Businesses in Great Britain sending parcels to customers in Northern Ireland will not have to complete new customs processes for three months, the government has said.

The announcement came after large retailers including the department store chain John Lewis paused deliveries to the region, while others cancelled orders, owing to uncertainty about the introduction of mandatory controls on the Irish Sea border after Brexit.

From 11pm on New Year’s Eve, Northern Ireland will apply EU customs rules at its ports, meaning goods crossing the Irish Sea from other parts of the UK will be subject to customs checks.

Customs declarations will also be required, even though the Brexit deal allows for tariff-free trade in goods.

Just hours before the introduction of the trading arrangements, the government announced that customs declarations would not be required for most parcels received by Northern Ireland residents or businesses during a three-month grace period, until 1 April.

One exception is parcels sent by businesses to businesses containing goods worth more than £135. However, the firms will have three months to submit the customs declaration.

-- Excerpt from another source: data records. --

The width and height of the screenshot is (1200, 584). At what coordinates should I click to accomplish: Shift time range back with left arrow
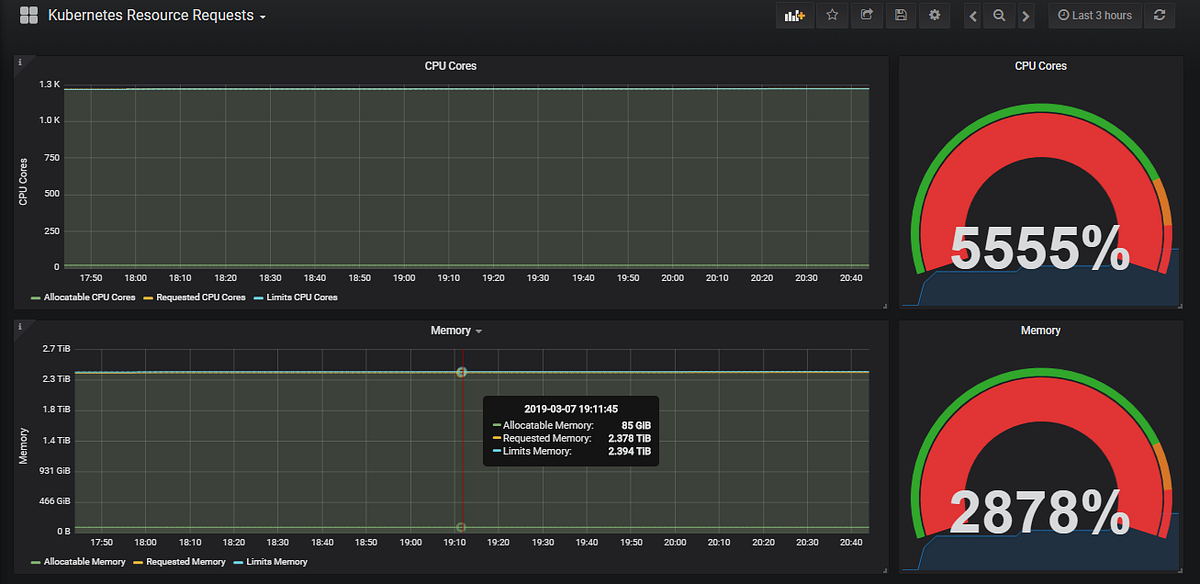point(972,15)
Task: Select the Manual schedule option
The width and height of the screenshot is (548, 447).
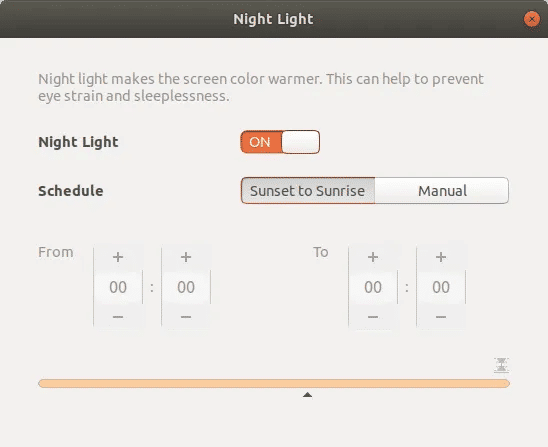Action: (x=442, y=191)
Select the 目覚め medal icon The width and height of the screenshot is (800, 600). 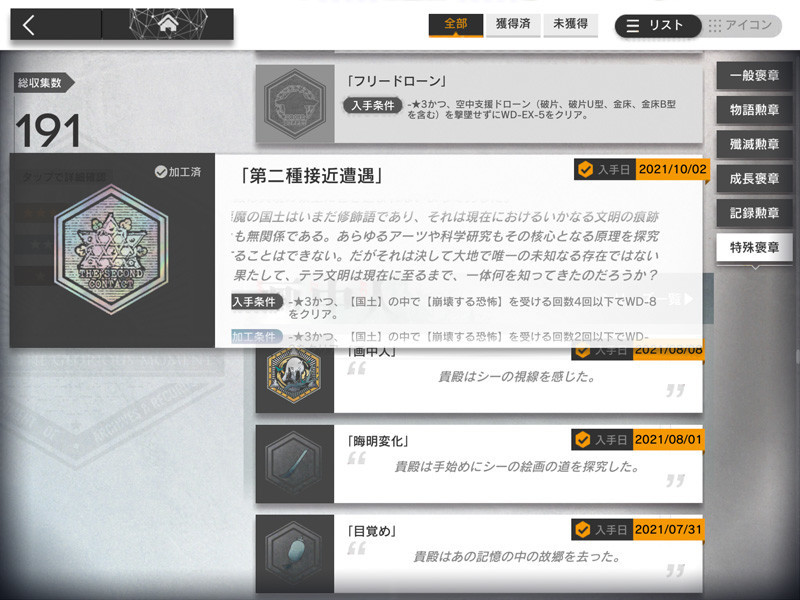point(294,554)
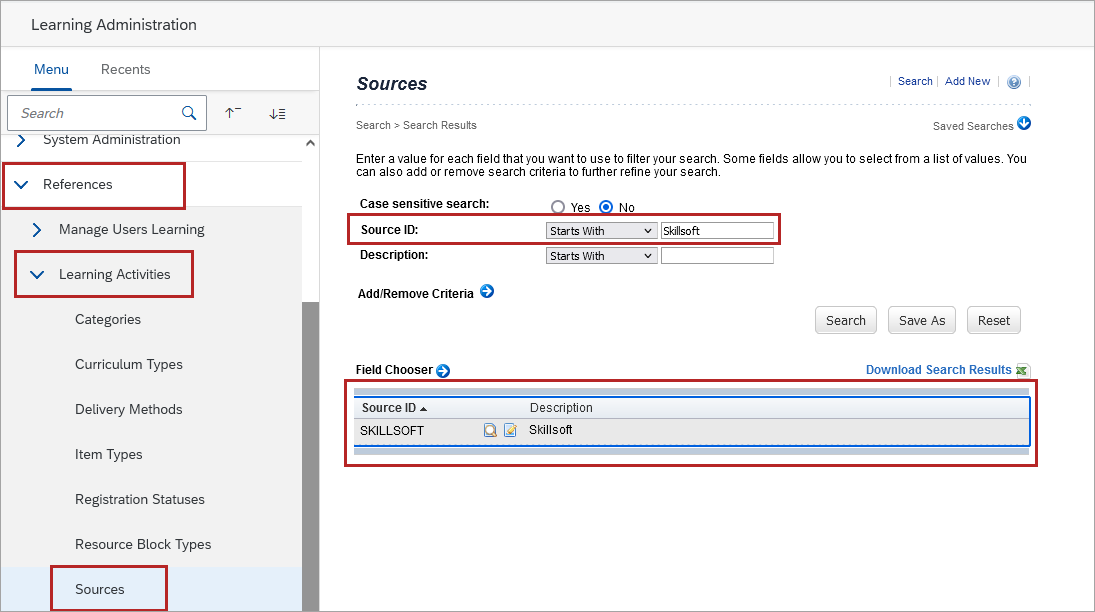View the SKILLSOFT record via its magnifier icon
1095x612 pixels.
pyautogui.click(x=490, y=430)
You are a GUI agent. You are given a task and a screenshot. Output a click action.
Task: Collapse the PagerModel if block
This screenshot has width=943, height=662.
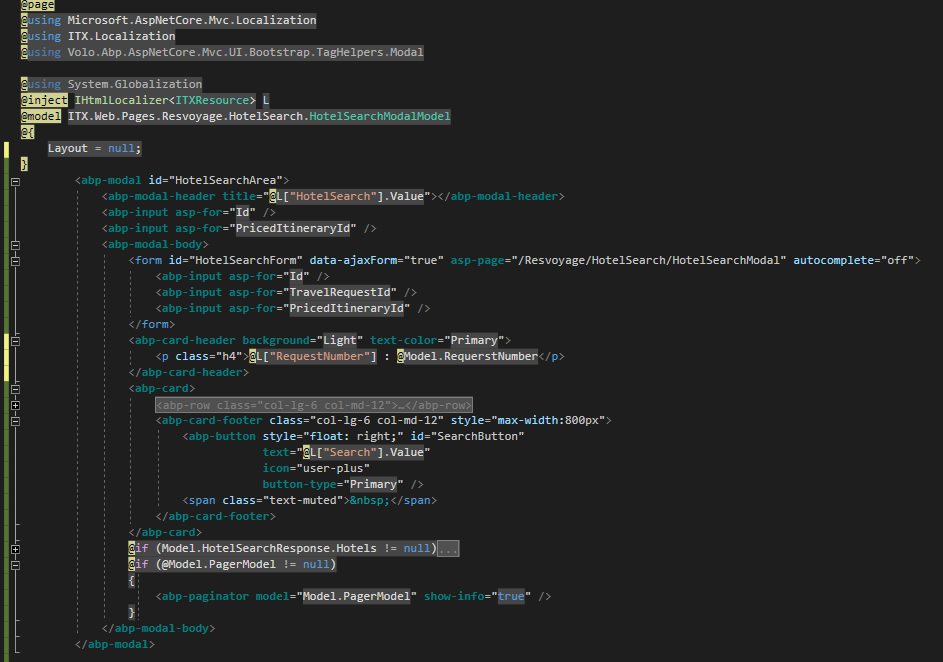(x=15, y=565)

The government guidance does not state what will happen after 1 April.

Retailers and other firms had suspended delivery services to Northern Ireland and had warned of potential disruption earlier in December because of uncertainty about the new requirements.

John Lewis said it was reviewing the government guidance and was looking forward to resuming delivery services to Northern Ireland as soon as possible.

In contrast with the three-month grace period for retailers, the food industry is only anticipating it will have one week to get to grips with new rules.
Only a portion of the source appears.